_RECORDS FOR THE TASK_
= = =
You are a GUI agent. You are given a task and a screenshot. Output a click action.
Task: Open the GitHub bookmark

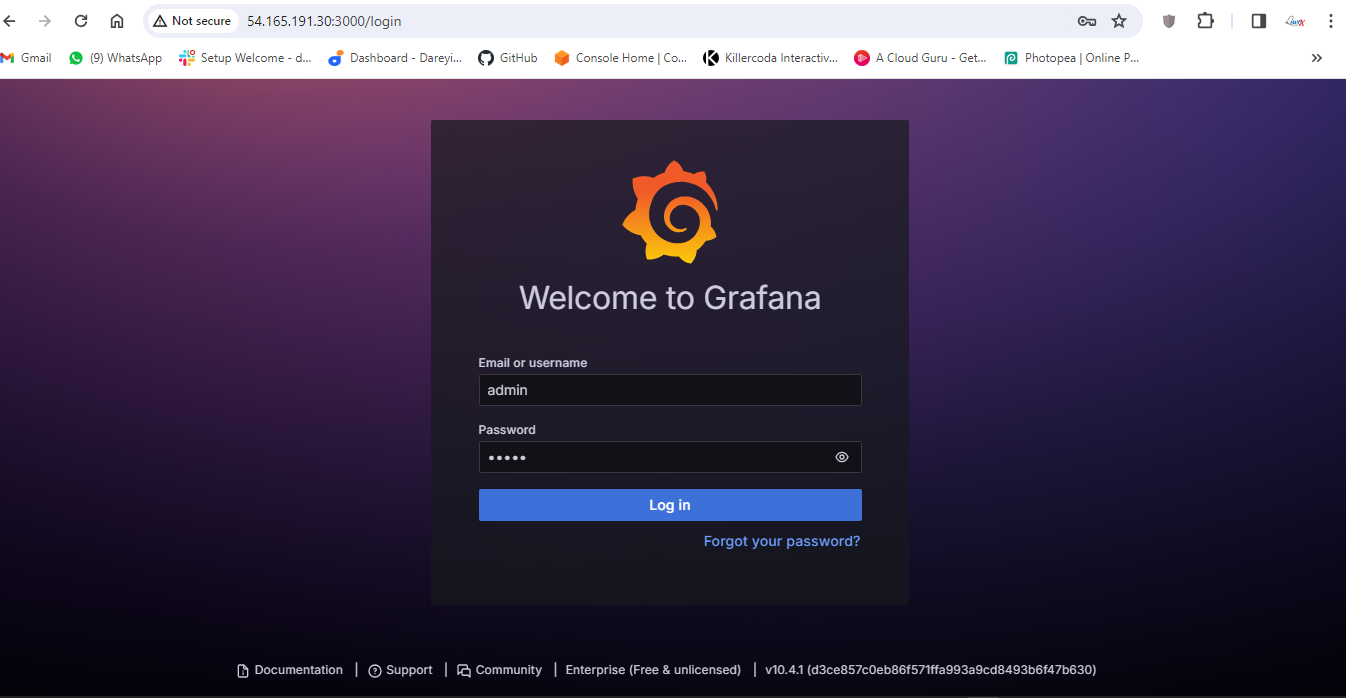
= = =
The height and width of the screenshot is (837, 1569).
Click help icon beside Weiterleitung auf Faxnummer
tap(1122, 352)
= = =
_REQUIRED WORK_
Locate the word "screenshot" in the data above. Copy every line carrying it.

_SOLUTION FOR THIS PROBLEM_
You are a GUI agent. You are given a task and a screenshot. Output a click action.
The height and width of the screenshot is (837, 1569).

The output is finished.